I take it you meant your company is struggling to complete all of your library parts and templates, and not struggling because they are finished. What I have found best is to not try to create your entire library at once, but rather create library parts and templates as they are required.

"Art without engineering is dreaming; Engineering without art is calculating."

Have you read faq731-376 to make the best use of these Forums?
 
Our struggles are from an incomplete library along with multiple library's at multiple facility's yet some one believes that we are supposed to be able to work together since we all use SolidWorks. Trying to get upper management to see the problem. Same struggle most places I think.


Michael McMillan
 
Detached management can be difficult when they don't understand what it takes to design things in detail. forgive me if you know this or already have this in place, however one thing to look at would be a PDM system. The value of a pdm system would be a single place to store not only the designs but a location to check in the various parts libraries each location uses. I say PDM rather than PLM because the PDM systems are the first building block to PLM anyway.

PDM may help manage the situation for you, and going thru the evaluation process may help educate the management level of what it takes to work togethor. It takes time to educate people about the process, not sure what they understand of course but you may need to walk them thru it in a manner they can understand. Just some thoughts with very little knowledge of your situation.

All the Best
Snowshoe2
 
NTME76249,

Libraries and template are a very bad thing to outsource IMHO. You know what you are designing and how you design it. You understand your CAD, modeling and drawing requirements. As your requirements change, you understand the change and you can respond to it.
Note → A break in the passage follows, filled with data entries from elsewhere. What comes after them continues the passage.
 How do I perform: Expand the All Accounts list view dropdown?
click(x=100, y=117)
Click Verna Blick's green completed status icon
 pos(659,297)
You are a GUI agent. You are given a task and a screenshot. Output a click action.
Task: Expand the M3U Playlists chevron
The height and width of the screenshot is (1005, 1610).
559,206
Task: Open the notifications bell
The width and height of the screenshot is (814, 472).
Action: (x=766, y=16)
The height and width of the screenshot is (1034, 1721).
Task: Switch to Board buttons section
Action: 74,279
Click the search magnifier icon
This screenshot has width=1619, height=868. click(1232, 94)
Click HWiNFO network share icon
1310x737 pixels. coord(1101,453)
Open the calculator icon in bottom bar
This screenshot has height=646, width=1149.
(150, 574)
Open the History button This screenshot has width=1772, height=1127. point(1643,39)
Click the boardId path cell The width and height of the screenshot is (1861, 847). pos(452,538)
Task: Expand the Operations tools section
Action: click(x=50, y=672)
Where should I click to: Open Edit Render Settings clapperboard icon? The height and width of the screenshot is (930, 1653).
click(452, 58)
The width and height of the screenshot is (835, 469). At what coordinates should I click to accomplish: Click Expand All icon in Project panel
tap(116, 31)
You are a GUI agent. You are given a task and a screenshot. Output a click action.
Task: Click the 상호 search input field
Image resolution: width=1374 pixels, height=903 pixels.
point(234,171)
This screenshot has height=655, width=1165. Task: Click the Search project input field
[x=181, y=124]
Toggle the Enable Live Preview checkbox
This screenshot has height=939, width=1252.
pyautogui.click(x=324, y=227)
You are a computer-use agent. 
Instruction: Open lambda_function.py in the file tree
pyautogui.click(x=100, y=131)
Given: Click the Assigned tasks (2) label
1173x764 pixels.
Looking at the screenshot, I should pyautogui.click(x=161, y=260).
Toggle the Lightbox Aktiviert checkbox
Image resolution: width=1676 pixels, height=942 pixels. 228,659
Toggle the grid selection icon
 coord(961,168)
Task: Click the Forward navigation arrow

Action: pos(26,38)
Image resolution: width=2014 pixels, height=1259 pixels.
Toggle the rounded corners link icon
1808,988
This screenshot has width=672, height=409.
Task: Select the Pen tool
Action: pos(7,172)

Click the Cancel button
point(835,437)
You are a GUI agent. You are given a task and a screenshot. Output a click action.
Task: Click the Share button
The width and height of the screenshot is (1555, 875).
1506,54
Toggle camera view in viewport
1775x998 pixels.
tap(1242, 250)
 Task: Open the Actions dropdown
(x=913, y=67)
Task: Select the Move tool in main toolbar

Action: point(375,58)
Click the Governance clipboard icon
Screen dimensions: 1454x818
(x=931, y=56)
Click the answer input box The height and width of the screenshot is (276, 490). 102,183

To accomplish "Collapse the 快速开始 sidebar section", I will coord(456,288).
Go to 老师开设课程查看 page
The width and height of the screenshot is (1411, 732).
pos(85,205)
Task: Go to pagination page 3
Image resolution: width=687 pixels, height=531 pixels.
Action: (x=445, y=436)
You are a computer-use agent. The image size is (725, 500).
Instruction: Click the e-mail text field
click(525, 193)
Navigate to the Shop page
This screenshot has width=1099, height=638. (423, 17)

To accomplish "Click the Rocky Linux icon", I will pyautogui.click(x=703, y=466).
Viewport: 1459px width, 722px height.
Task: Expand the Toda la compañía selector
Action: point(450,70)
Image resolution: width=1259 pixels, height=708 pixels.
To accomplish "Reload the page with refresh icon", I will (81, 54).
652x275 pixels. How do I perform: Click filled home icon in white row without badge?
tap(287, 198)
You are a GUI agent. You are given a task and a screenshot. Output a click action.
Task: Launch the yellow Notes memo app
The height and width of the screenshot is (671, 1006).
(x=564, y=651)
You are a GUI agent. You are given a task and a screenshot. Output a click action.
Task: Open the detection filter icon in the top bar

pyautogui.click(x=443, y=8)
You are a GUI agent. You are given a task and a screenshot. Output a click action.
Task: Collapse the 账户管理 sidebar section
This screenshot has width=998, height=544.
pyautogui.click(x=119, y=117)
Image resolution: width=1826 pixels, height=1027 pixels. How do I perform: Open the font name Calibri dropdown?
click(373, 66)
Your library should somehow acquire screws and stuff. After that, you add things as you specify them, and organize your PDM accordingly.

Take time to think through modeling rules. If all your screw models are copied from the same template file, you will be able to use SolidWorks' replace feature to switch between unified national cap screws to metric pan head machine screws, etc.

Your profile cards should be set up so that you can copy and paste from your BOMs, into your requisition form.